Drinks include cocktails, African beers, and a decent list of South African and north African wines starting in the range of Y3000 per bottle. Be sure to inspect the "Little Africa" diorama while you're here.
Run by the friendly folks at Tokyo Family Restaurant, Good Meals is most notable for their comfortable second-floor "stand" area, where you can pick out some nice imported craft beers from the refrigerators and either take them home or drink them here. (Don't worry, in spite of the name, there is some seating in addition to the standing bar area.)

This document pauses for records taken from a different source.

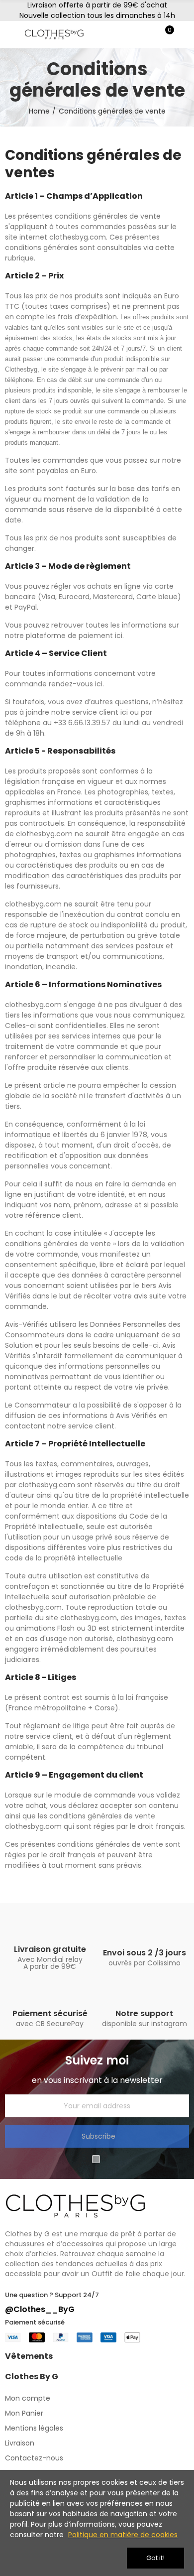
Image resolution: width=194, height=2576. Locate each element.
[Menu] (9, 34)
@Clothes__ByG (40, 2309)
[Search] (148, 34)
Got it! (155, 2558)
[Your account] (184, 34)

The twenty or so beers on sale at any given time are clearly chosen by a beer connoisseur, with bottles you don't see every day such as Tiny Rebel Dirty Stop Out, a smoked oat stout from Wales, and Coronado Mermaid's Red Ale. Both US and European craft brewers are well represented, with stock from four or five different importers regularly available.

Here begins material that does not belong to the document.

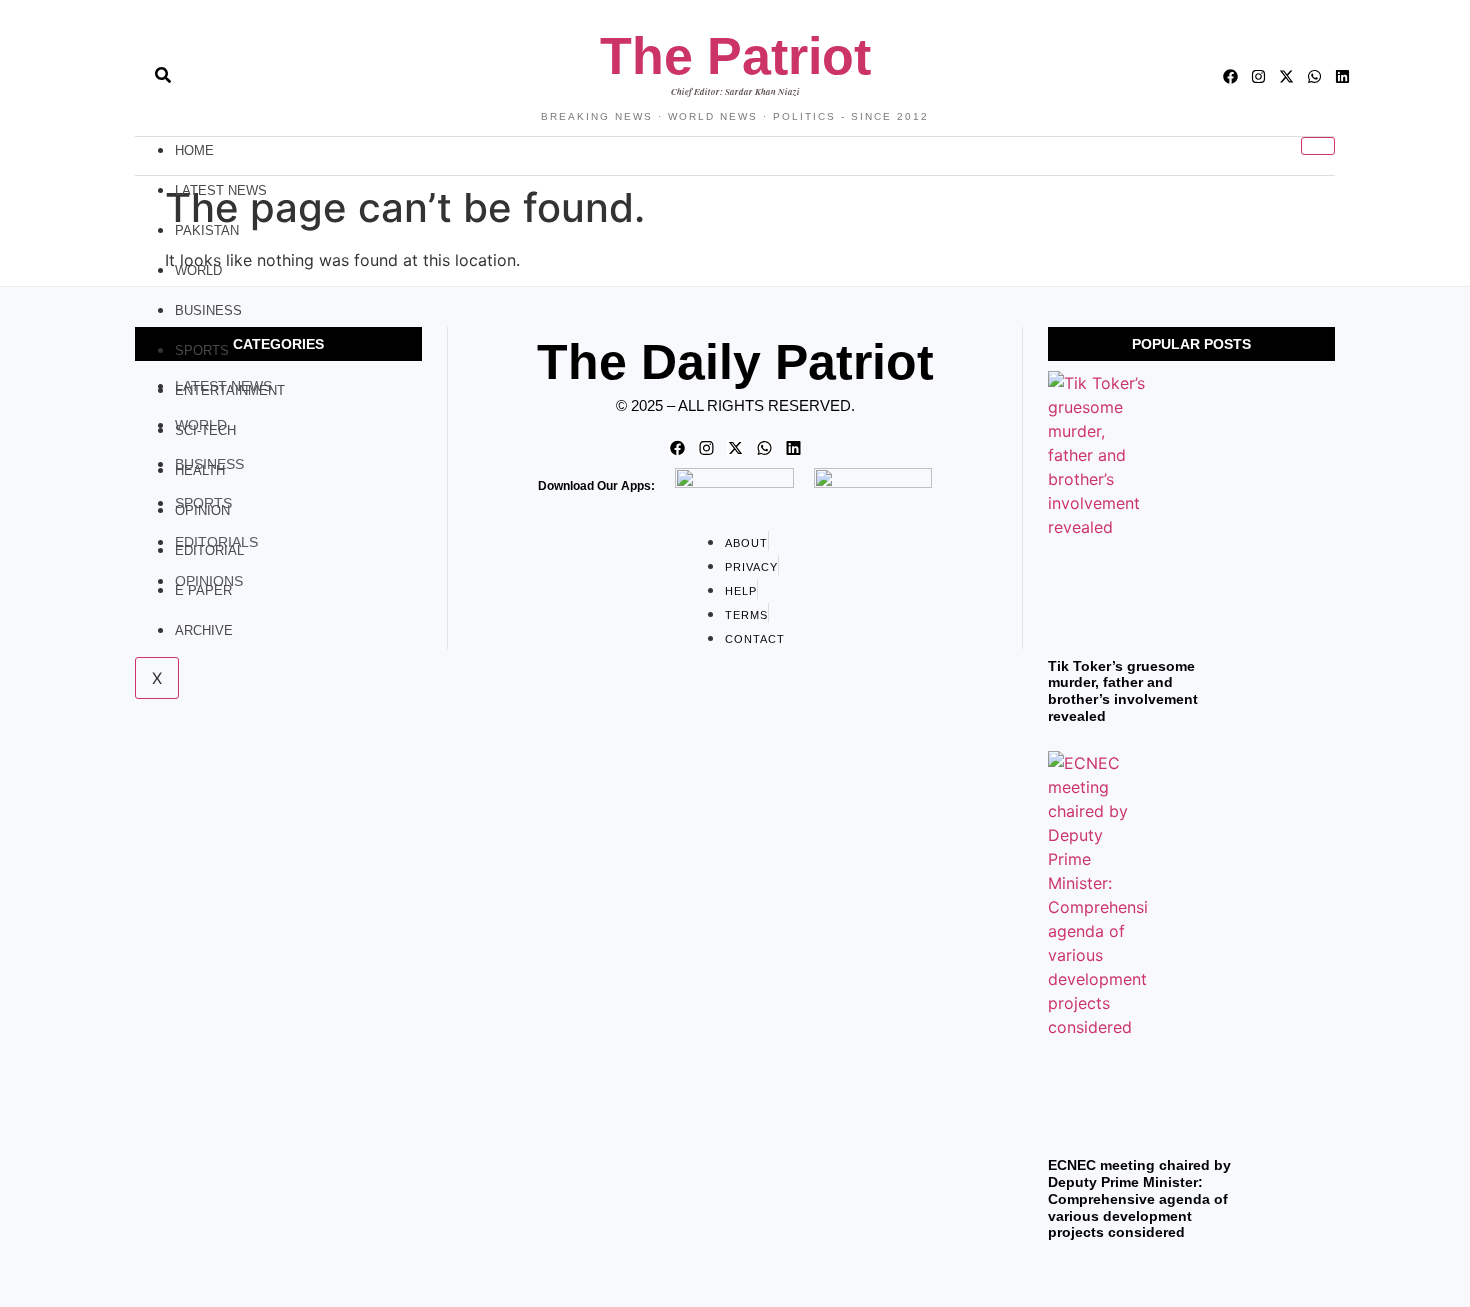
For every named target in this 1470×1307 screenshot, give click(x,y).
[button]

Most bottled beers are priced Y530-730 to go, with an extra Y300 charge if you want to drink here. There are also a few Japanese craft beers on draft, served in small glasses. You can accompany your beers with food from the third-floor restaurant (unless the kitchen is very busy) - mostly Middle Eastern fare such as couscous and mezze-style dips in appetizer-size portions. The bar also serves espresso beverages and home-made ice candies.
Up in the third-floor dining room you'll find an impressive menu of cocktails made from small-batch liquors and artisanal mixers, plus a handful of mid-range wines.
We were intrigued by the menu categories at this after-work izakaya - charcoal-grilled meats, charcoal-grilled small fish and charcoal-grilled big fish - all of them prepared over top-grade bincho charcoal. Heirloom breeds of pork, chicken and premium wagyu beef make up the bulk of the meat menu, and the ones we sampled were tender in texture and sufficiently fatty to bring out their full flavor after grilling.
Seeing the cedar ball hanging outside the shop we knew to expect a good selection of sake, and indeed the list of twenty or so labels is filled with reliable and well-known breweries like Tedorigawa and Dewazakura, although we didn't notice any especially unusual bottles or seasonal specials.
If you just want to grab a bite after work rather than spend the evening nibbling, Sanjuro offers several inexpensive teishoku sets built around their grilled specialties; there are also full-course prix-fixe menus if you want to splurge. Budget anywhere from Y2000-4000 at dinnertime, Y800-1000 at lunch.
Craft sake from Akita Prefecture is the specialty at this comfortable counter bar, which stands at the front of a chicken specialty restaurant called Honke Abeya. You can just drop by for a quick glass of sake or two, or you can order some skewers of yakitori or even a full chicken-based meal to accompany your drinks.
The drinks selection here is quite impressive, with limited-edition seasonal specials and "prototype" bottles from many of Akita's small craft sake breweries. More than three dozen varieties are generally available on any given day, mostly priced from Y580-880 per glass, although a few items cost a bit more. There's also a variety of kikizake tasting sets (including a seven-glass flight for Y1600) and all-you-can-drink deals.
The chicken here is an heirloom cross-breed called hinai-jidori, prepared as yakitori, oyakodon and - for the daring - several types of chicken sashimi. Budget around Y2000-3000 in the evening for some skewers and drinks. This shop is located in the second-floor Kitamachi Dining complex at the north end of the Yaesu side of Tokyo Station, above the Kitchen Street and Kurobei Yokocho dining complexes.
Located at the entrance to Andaz Hyatt Hotel, Bebu serves original burger variations such as Andale-Gringo (cheese, beans, avocado, jalapeno) and Bavarian (pork sausage patty, sauerkraut, curry sauce). Their kofta burger (a lamb burger served with tsatziki and hummus) is a particular standout, with perfectly grilled meat and nicely balanced flavors.
Bebu's decor is rather minimalist, and the soundtrack is loud, bouncy pop music from decades past. There's some outdoor terrace seating for when the weather permits.